De praktijk is echter weerbarstig. Veel bedrijven gebruiken verschillende autonome systemen die matig op elkaar zijn afgestemd en altijd wel ergens beperkingen hebben. Cloud-gebaseerde toepassingen kunnen bijvoorbeeld versleuteld verkeer niet verwerken. Daarom wordt het vaak gewoon maar versleuteld doorgestuurd, inclusief versleutelde aanvallen. De meeste firewalls die bij organisaties worden gebruikt kampen met een vergelijkbaar euvel: zij kunnen wel netwerkverkeer controleren maar hebben geen zicht wat er gebeurt op applicatieniveau, terwijl we steeds meer afhankelijk worden van (mobiele) applicaties."
Gedeelde verantwoordelijkheid
Oskam: "Een van de sterkste beveiligingen is een zogeheten ‘context-aware’ bescherming. Een bescherming die weet welke applicaties in een netwerk draaien, hoe ze functioneren en welk verkeer ze verwerken inclusief versleutelde data. Daarnaast wordt rekening gehouden met het soort (mobiele) apparatuur, de locatie van de gebruiker, het tijdstip op de dag, kortom, de hele context die van invloed kan zijn op de beveiligingsstatus. Idealiter doe je dit zowel in de cloud als binnen het bedrijf zelf, zodat de beveiligingslagen beter op elkaar zijn afgestemd, en de kans op kwetsbaarheden tussen die lagen verkleind wordt. Op die manier ben je pro-actief; bedrijven kunnen zich niet langer een reactieve houding permitteren."

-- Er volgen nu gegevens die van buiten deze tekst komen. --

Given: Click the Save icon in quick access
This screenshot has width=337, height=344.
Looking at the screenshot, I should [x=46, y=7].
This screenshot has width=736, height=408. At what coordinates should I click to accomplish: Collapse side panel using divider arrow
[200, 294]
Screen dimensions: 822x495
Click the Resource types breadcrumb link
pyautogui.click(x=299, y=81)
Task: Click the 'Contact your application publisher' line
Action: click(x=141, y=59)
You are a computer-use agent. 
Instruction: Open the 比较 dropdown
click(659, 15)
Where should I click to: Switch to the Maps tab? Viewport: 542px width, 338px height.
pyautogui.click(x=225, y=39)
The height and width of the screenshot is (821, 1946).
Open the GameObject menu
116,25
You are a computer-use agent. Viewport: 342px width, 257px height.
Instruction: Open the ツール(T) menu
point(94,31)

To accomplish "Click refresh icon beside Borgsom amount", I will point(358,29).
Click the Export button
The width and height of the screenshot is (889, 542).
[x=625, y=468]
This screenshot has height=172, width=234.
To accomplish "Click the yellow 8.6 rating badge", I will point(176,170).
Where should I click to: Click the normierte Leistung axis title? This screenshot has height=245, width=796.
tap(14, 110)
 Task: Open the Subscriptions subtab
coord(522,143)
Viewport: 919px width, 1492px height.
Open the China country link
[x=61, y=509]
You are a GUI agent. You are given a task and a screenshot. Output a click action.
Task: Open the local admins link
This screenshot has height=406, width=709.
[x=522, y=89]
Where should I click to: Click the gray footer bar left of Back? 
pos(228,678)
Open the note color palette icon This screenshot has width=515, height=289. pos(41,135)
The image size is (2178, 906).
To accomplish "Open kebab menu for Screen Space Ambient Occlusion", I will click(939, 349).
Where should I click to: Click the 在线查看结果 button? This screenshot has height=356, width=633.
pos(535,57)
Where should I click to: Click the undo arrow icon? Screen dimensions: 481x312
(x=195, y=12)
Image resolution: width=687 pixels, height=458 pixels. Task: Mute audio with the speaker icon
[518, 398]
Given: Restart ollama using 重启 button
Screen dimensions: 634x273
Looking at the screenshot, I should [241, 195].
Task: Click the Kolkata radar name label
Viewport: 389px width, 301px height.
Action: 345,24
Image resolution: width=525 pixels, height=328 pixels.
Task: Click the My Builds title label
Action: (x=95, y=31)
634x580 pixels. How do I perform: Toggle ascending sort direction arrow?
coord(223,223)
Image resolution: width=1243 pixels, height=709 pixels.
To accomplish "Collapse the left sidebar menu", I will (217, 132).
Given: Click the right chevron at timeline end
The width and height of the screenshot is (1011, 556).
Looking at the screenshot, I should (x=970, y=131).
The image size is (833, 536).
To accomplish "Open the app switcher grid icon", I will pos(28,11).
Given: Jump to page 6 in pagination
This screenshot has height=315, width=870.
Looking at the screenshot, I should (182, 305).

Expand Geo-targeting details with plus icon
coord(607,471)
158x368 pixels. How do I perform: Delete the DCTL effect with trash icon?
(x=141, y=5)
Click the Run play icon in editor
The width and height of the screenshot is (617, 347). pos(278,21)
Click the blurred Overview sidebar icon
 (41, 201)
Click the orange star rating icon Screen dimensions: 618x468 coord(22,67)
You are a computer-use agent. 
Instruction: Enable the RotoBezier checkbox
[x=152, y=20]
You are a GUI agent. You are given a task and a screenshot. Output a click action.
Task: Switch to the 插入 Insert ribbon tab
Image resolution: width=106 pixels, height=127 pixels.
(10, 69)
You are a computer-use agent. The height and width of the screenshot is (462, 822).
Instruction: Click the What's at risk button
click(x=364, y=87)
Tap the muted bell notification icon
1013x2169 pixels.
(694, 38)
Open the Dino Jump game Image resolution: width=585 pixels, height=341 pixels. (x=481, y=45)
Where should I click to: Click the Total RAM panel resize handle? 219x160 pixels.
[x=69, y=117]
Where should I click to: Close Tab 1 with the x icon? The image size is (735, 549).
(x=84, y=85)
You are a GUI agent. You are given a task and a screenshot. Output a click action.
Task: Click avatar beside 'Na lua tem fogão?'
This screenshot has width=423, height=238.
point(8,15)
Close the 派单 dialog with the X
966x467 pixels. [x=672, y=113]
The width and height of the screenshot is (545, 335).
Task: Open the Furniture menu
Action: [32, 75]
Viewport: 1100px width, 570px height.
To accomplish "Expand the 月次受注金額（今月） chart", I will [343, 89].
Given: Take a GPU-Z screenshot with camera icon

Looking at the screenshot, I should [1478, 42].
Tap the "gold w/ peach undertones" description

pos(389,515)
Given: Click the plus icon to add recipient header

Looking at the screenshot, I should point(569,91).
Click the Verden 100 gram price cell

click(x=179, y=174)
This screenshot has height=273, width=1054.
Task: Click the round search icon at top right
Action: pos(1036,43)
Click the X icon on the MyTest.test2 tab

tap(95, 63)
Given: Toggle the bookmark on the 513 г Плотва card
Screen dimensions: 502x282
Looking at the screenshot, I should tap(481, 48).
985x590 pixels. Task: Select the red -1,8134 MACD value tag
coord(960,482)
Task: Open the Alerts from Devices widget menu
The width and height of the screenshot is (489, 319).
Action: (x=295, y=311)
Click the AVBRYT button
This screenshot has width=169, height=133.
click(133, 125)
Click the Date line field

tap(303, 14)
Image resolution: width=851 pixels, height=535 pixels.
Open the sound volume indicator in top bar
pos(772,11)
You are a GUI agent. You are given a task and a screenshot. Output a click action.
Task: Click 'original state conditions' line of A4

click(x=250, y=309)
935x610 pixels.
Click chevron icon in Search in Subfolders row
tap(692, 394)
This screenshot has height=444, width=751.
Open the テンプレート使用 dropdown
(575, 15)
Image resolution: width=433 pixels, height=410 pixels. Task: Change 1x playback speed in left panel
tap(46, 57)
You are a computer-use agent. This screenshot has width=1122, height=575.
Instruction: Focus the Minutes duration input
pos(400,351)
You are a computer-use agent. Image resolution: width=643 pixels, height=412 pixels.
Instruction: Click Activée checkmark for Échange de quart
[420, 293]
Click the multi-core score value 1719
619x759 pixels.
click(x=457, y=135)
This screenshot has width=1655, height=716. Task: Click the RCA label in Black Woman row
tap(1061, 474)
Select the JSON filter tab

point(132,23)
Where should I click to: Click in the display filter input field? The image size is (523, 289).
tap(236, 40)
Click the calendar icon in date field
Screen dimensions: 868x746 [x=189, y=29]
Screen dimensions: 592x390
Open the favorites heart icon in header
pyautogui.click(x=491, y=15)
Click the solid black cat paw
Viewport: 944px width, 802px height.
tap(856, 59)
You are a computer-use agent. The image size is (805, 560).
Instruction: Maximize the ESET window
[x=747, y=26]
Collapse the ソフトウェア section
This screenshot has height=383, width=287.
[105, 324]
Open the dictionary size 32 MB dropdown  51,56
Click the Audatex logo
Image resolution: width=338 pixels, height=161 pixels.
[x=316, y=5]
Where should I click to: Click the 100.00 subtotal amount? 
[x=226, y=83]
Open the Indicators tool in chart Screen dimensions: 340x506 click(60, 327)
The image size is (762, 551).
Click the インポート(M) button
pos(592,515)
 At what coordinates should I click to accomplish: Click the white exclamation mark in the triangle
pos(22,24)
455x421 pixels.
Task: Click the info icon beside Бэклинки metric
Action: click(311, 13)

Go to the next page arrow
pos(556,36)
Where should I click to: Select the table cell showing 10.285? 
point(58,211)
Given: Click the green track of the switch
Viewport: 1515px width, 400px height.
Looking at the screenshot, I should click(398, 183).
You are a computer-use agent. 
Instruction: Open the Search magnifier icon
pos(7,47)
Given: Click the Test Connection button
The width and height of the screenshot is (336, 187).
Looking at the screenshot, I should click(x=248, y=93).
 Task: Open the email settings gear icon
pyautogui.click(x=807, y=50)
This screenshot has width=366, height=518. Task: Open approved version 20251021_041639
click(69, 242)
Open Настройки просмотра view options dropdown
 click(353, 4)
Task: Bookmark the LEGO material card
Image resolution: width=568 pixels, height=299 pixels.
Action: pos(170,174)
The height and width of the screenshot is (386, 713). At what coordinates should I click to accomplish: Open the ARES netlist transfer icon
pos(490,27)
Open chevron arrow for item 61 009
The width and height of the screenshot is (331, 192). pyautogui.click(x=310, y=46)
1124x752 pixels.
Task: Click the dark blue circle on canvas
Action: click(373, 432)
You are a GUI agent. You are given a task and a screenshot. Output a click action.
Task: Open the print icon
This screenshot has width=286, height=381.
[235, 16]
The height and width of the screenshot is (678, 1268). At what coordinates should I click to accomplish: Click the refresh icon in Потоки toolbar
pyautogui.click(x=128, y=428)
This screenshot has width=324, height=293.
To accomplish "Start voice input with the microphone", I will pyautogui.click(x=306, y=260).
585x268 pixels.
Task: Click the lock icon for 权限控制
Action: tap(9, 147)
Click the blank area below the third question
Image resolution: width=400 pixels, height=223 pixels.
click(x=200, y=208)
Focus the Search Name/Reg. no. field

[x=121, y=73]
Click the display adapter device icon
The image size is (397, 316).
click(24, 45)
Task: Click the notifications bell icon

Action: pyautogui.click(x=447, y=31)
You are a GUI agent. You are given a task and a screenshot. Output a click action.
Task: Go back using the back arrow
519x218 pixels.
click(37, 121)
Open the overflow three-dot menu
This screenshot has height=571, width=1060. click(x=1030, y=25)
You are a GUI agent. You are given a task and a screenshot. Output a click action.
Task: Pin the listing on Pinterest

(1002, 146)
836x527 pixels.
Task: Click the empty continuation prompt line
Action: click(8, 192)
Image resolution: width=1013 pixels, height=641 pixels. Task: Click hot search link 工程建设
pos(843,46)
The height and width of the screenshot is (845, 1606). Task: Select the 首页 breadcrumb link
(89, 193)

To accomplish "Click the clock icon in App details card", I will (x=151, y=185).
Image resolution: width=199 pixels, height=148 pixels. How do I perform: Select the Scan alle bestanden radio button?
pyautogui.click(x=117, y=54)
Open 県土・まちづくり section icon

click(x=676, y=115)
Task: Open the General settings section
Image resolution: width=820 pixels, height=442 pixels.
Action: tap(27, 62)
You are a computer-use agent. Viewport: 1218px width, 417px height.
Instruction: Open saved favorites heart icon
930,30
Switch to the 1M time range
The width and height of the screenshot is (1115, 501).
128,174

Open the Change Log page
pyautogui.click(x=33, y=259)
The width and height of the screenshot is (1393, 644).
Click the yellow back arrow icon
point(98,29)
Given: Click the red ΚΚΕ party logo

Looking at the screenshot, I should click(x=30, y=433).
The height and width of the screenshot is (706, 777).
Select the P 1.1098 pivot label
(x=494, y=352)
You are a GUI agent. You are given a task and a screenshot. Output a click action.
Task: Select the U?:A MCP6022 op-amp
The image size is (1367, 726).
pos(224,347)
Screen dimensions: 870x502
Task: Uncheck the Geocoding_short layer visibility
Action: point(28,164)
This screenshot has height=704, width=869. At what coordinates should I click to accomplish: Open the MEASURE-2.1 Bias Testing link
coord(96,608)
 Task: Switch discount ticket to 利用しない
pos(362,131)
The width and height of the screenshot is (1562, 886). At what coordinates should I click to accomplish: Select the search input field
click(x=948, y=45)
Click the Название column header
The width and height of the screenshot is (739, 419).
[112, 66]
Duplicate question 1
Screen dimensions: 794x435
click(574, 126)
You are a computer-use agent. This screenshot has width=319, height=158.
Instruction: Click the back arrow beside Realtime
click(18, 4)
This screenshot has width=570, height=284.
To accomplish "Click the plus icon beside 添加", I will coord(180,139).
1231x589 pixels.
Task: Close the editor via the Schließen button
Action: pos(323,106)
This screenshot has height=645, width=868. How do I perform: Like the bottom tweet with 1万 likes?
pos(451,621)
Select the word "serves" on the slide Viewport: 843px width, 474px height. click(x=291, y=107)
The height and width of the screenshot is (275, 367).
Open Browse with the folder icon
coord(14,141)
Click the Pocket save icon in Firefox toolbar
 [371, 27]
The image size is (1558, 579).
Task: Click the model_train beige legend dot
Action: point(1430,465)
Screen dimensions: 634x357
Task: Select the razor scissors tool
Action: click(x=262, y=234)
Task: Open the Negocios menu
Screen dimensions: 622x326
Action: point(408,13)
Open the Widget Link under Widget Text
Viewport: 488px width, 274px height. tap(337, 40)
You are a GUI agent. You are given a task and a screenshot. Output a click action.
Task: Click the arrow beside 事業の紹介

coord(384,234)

En dan nog de gebruikerszijde. Mensen moeten blijven begrijpen dat data in een cloud zetten geen vrijwaring is om er onzorgvuldig mee om te gaan, of te gemakzuchtig te denken over de beveiliging ervan. Oskam: "Uiteraard ligt er een gedeelde verantwoordelijkheid en bedrijven zullen er veel aan doen de opgeslagen gegevens te beschermen, maar het blijft eigendom van de gebruiker. Daarnaast moet beveiliging, en zeker cloud-beveiliging, worden benaderd met de 'ui-tactiek'. Hoe meer lagen hoe beter het midden wordt beschermd. Two-factor, ofwel meervoudige authenticatie is dus aan te raden. Apple en Google bieden dit dan ook aan. Het is aan de gebruiker daarvan te profiteren."